TEXT BLOCK:
━━━━━━━━━━

The projections have a significantly smaller variance, and are much
closer to the origin.

we would like to select the direction $u$ corresponding to the first of the two figures above.
To formalize thism note that given a unit vector $u$ and a point $x$, the length of the projection of $x$ onto $u$ is given by the scalar product $x^Tu$, i.e. if $x^{(i)}$ is a point in our datasen, its progection onto $u$ is the distance $x^Tu$ from the origin. 

Hence, to maximize the variance of the projections, we would like to choose a unit-length $u$ so as to maximize:
\begin{equation*}
\frac{1}{n} \sum_{i=1}^n ( x^{(i)^T} u )^2 = \frac{1}{n} \sum_{i=1}^n u^T x^{(i)} x^{(i)^T} u = u^T \Big( \frac{1}{n} \sum_{i=1}^n x^{(i)} x^{(i)^T} \Big) u \ .
\end{equation*}
Maximizing this, subject to $|| u ||_2 = 1$ gives the _principal eigenvector_ of $\Sigma = \frac{1}{n} \Big( \sum_{i=1}^n x^{(i)} x^{(i)^T} \Big)$, which is just the empirical covariance matrix of the data.

__To summarize__, we have found that if we wish to find a $1$-dimensional
subspace with witch to approximate the data, we should choose $u$ to be the
principal eigenvector of $\Sigma$. More generally, if we wish to project our data
into a $k$-dimensional subspace ($k < d$), we should choose $u_1 , . . . , u_k$ to be the
top $k$ eigenvectors of $\Sigma$. The u_i ’s now form a new, orthogonal basis for the
data.
Then, to represent $x^{(i)}$ in this basis, we need only compute the corresponding vector

\begin{equation}
y^{(i)} = \begin{pmatrix} 
u^T_1 x^{(i)} \\ u^T_2 x^{(i)} \\ ... \\ u^T_k x^{(i)} 
\end{pmatrix} 
\in \mathbb{R}^k \ .
\end{equation}

Thus, the vector $y^{(i)}$ gives a lower, $k$-dimenisional, approximation/representation for $x^{(i)} \in \mathbb{R}^d$.

PCA is also referred to as __dimensionality reduction__ algorithm. The vectors $u_1 , . . . , u_k$ are called the _first k_ __principal components__ of the data.

━━━━━━━━━━

Data records:
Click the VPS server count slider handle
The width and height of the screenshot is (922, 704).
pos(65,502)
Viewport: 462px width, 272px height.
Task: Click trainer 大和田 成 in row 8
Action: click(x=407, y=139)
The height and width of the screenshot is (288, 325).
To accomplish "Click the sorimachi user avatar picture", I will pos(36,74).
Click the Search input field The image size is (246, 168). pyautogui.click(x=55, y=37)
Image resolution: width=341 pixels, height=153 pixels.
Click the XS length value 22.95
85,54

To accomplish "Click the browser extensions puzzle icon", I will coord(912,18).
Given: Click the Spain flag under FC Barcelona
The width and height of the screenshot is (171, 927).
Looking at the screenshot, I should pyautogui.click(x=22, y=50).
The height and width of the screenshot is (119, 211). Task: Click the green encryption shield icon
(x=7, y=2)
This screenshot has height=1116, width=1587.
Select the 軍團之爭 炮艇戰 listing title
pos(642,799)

━━━━━━━━━━

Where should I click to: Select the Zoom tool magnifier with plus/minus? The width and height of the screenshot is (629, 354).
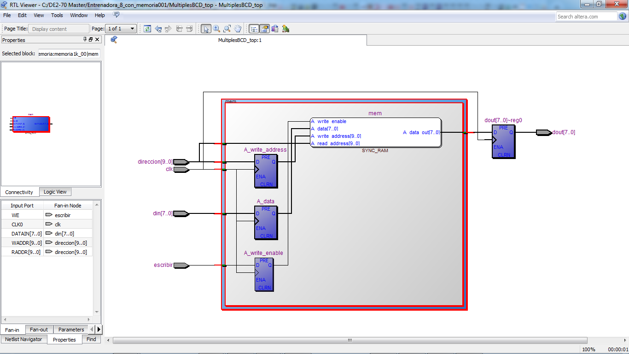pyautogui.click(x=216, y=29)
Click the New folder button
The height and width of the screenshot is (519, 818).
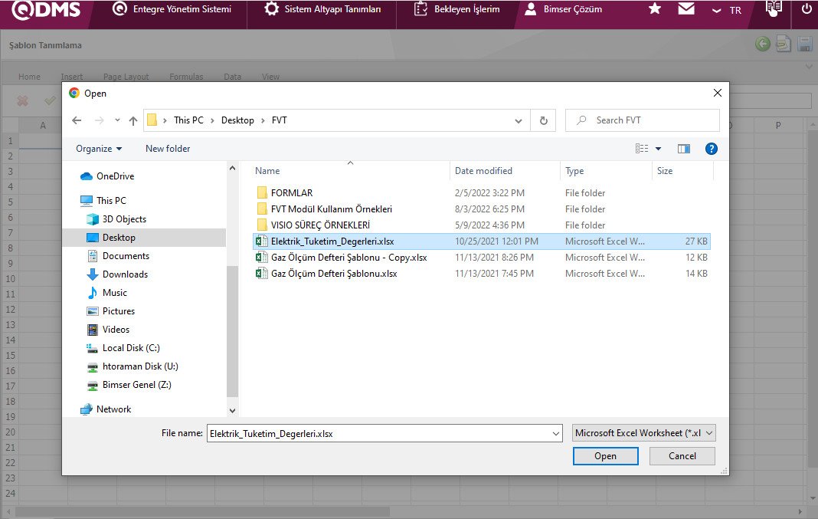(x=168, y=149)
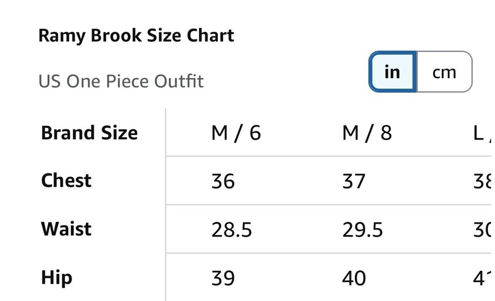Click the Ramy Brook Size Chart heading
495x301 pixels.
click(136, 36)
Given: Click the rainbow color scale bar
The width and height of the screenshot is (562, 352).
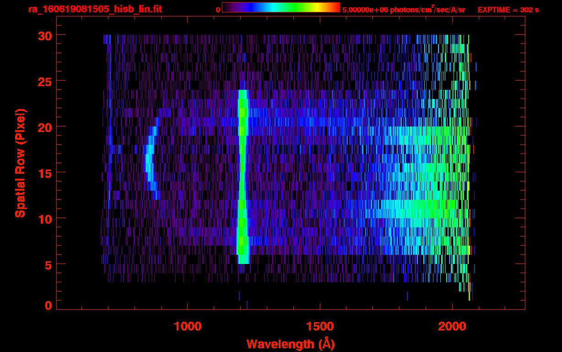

━━━━━━━━━━

PROBLEMS AND TASKS:
a. Copy the passage on principal component analysis from "Hence, to maximize" up to and including "matrix of the data.".
b. Which phrases in the passage on principal component analysis are marked with double underscores?
c. Continue the passage on principal component analysis from its last sentence.
The records are separate material and stand apart from the passage on principal component analysis.

FINAL RESULTS:
a.
Hence, to maximize the variance of the projections, we would like to choose a unit-length $u$ so as to maximize:
\begin{equation*}
\frac{1}{n} \sum_{i=1}^n ( x^{(i)^T} u )^2 = \frac{1}{n} \sum_{i=1}^n u^T x^{(i)} x^{(i)^T} u = u^T \Big( \frac{1}{n} \sum_{i=1}^n x^{(i)} x^{(i)^T} \Big) u \ .
\end{equation*}
Maximizing this, subject to $|| u ||_2 = 1$ gives the _principal eigenvector_ of $\Sigma = \frac{1}{n} \Big( \sum_{i=1}^n x^{(i)} x^{(i)^T} \Big)$, which is just the empirical covariance matrix of the data.

b. To summarize; dimensionality reduction; principal components

c.
A standard application f PCA is to preprocess a dataset to reduce its
dimension before running a supervised learning learning algorithm with the
$x^{(i)}$ ’s as inputs. Apart from computational benefits, reducing the data’s
dimension can also reduce the complexity of the hypothesis class considered
and help avoid overfitting.

***PCA on the IRIS dataset***

Principal component analysis (PCA) performs a linear transformation on the data so that most of the variance or information in your high-dimensional dataset is captured by the first few principal components.

The first principal component will capture the most variance, followed by the second principal component, and so on.

Each principal component is a linear combination of the original variables. Because all the principal components are orthogonal to each other, there is no redundant information.


In [None]:
import numpy as np
import matplotlib.pyplot as plt

from sklearn import decomposition
from sklearn import datasets


np.random.seed(5)  #input seed value to generate repeated random value

iris = datasets.load_iris()
X = iris.data
y = iris.target

print("feature matrix size", X.shape)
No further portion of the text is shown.